Accordingly, the State failed to meet its burden under the second prong of
Batson to come forward with a race-neutral explanation for its peremptory
strike. McCormick is thus entitled to a new trial.
Conclusion
We reverse the judgment of the trial court and remand this cause for a
new trial.
Shepard, C.J., and Dickson, Sullivan and Boehm, JJ., concur.
-----------------------
[1] The State counters the rationale is not race-based but rather is
grounded on the trial deputy’s belief that the juror’s “job as a realtor
might make it difficult for her to reach an unpopular decision.” Br. of
Appellee at 12-13. The record shows that after jury selection and on the
second day of trial, McCormick renewed his objection to the State’s use of
a peremptory challenge to remove juror Donaldson. In response, both deputy
prosecutors further elaborated on their reasons for the strike. In
relevant part, one of the deputies explained that he had consulted with a
colleague and that the colleague “knew she was a realtor and that his
impression of Realtors are they try to make everybody happy. And that she
would – she may have a difficult time doing a difficult decision such as
convicting somebody.” R. at 517. Although this proffered rationale may
serve as an additional race-neutral reason for the State’s challenge, it
does not serve to vitiate the race-based reason proffered the day before.
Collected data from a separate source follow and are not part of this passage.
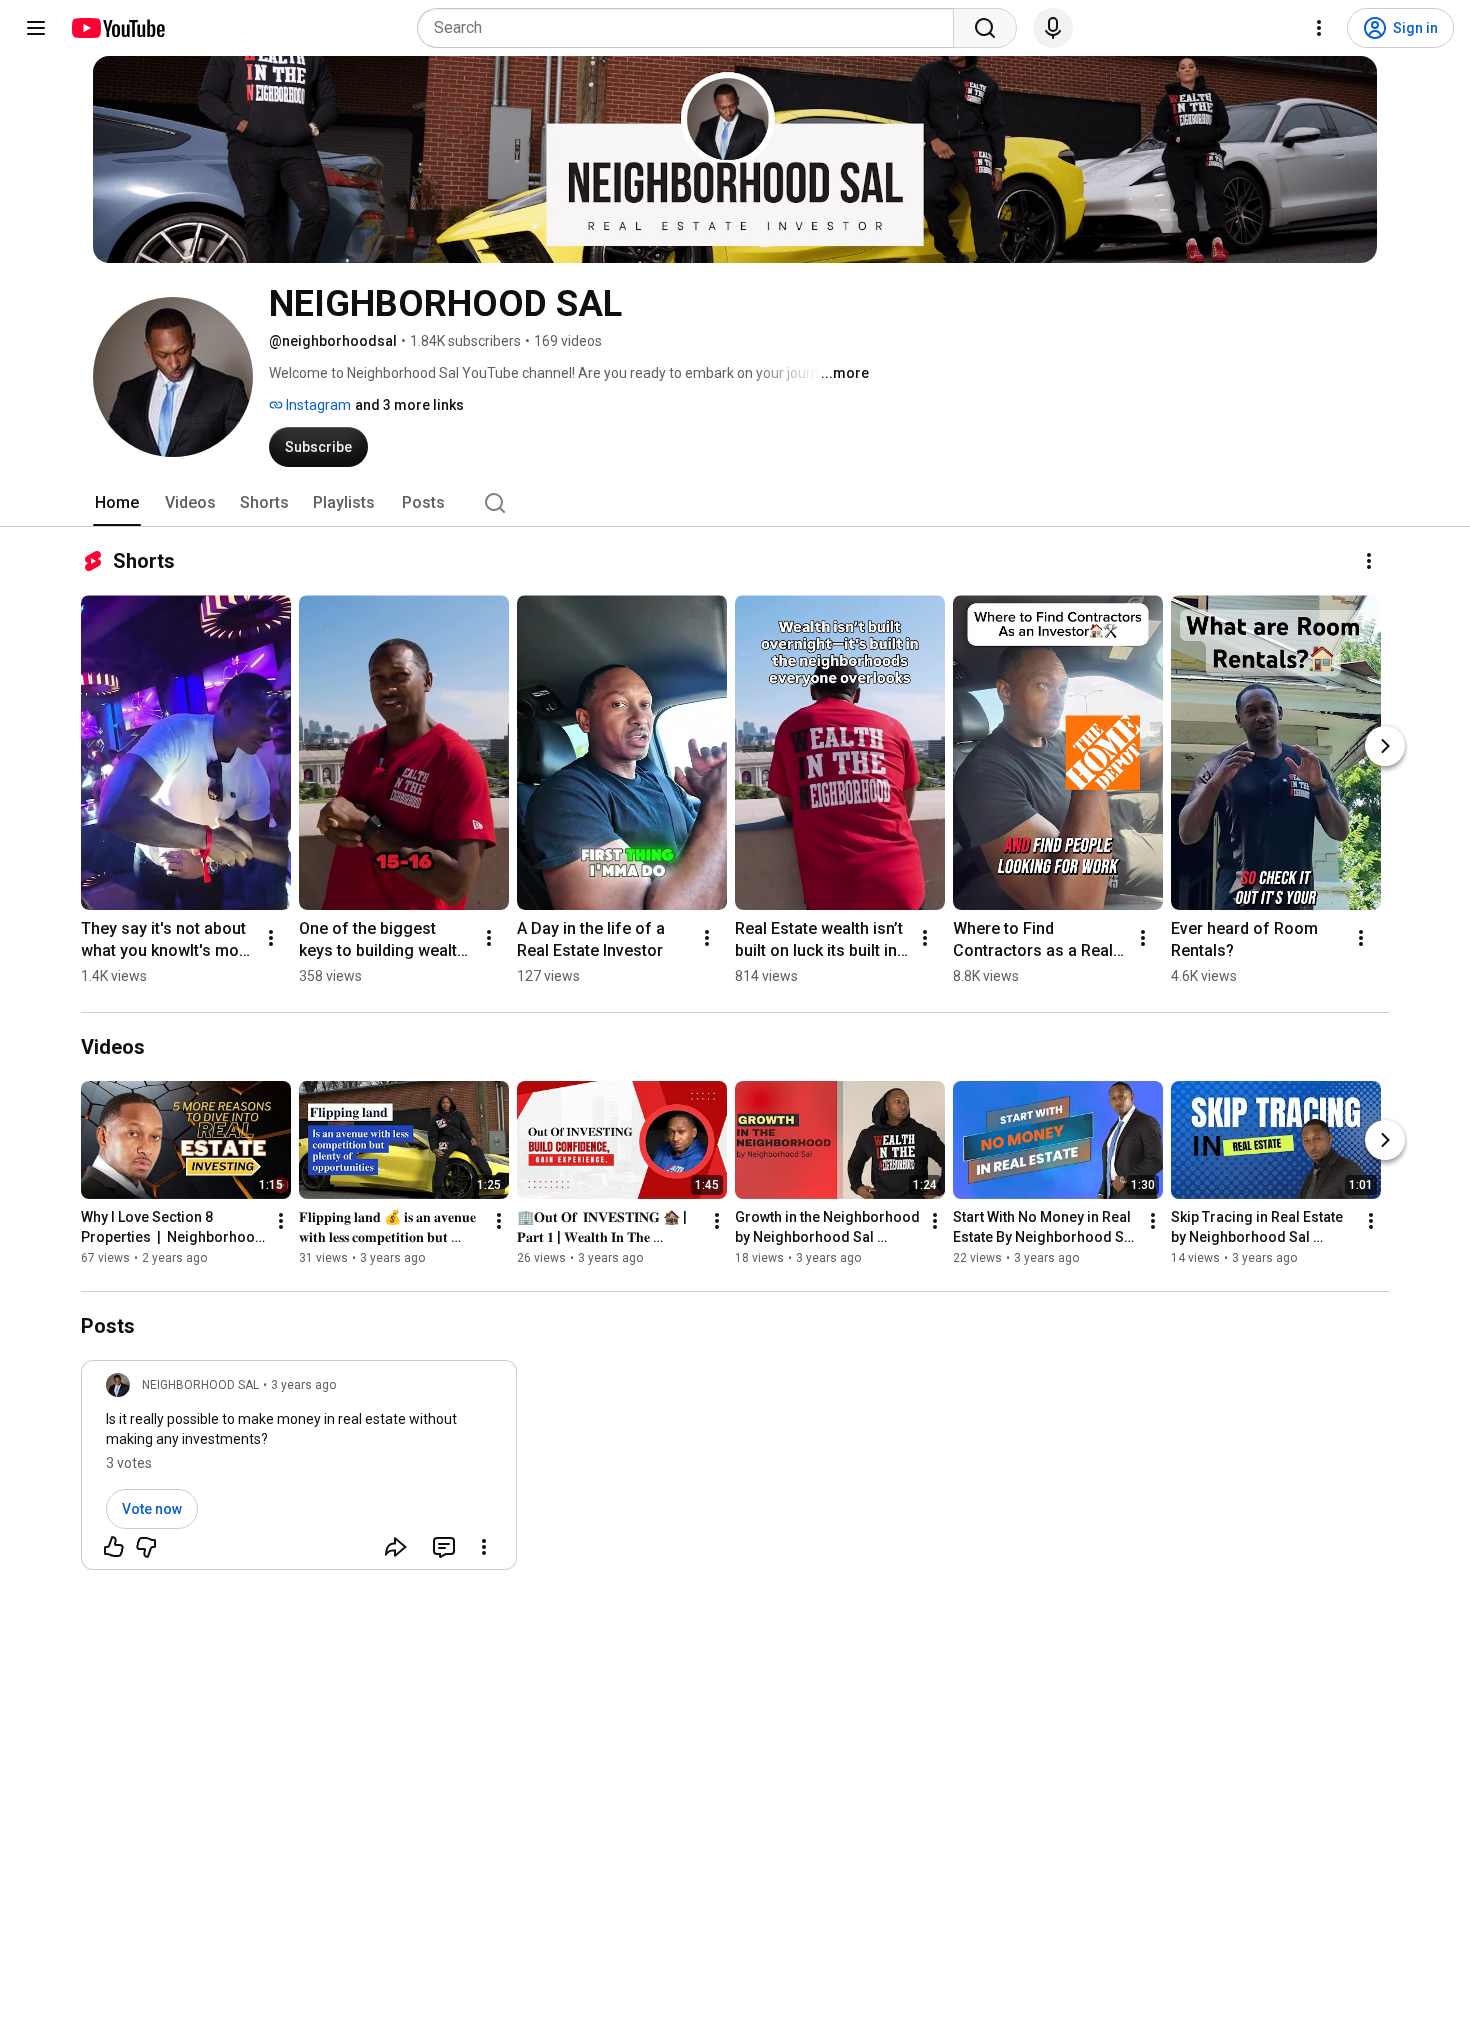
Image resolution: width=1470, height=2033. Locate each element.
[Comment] (444, 1547)
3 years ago (303, 1385)
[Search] (985, 28)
[2] The Supreme Court has adopted this analysis in other areas of equal
protection jurisprudence as well. See Hunter v. Underwood, 471 U.S. 222,
231-32 (1985); Mt. Healthy City Sch. Dist. Bd. of Educ. v. Doyle, 429 U.S.
274, 285-87 (1977); Vill. of Arlington Heights v. Metro. Hous. Dev. Corp.,
429 U.S. 252, 270 n.21 (1977). However, although the full Supreme Court
has never addressed the issue, in a dissent to the denial of certiorari,
Justice Marshall joined by Justice Brennan contended that dual motivation
analysis is not appropriate in analyzing Batson claims. See Wilkerson v.
Texas, 493 U.S. 924 (1989) (Marshall, J., dissenting).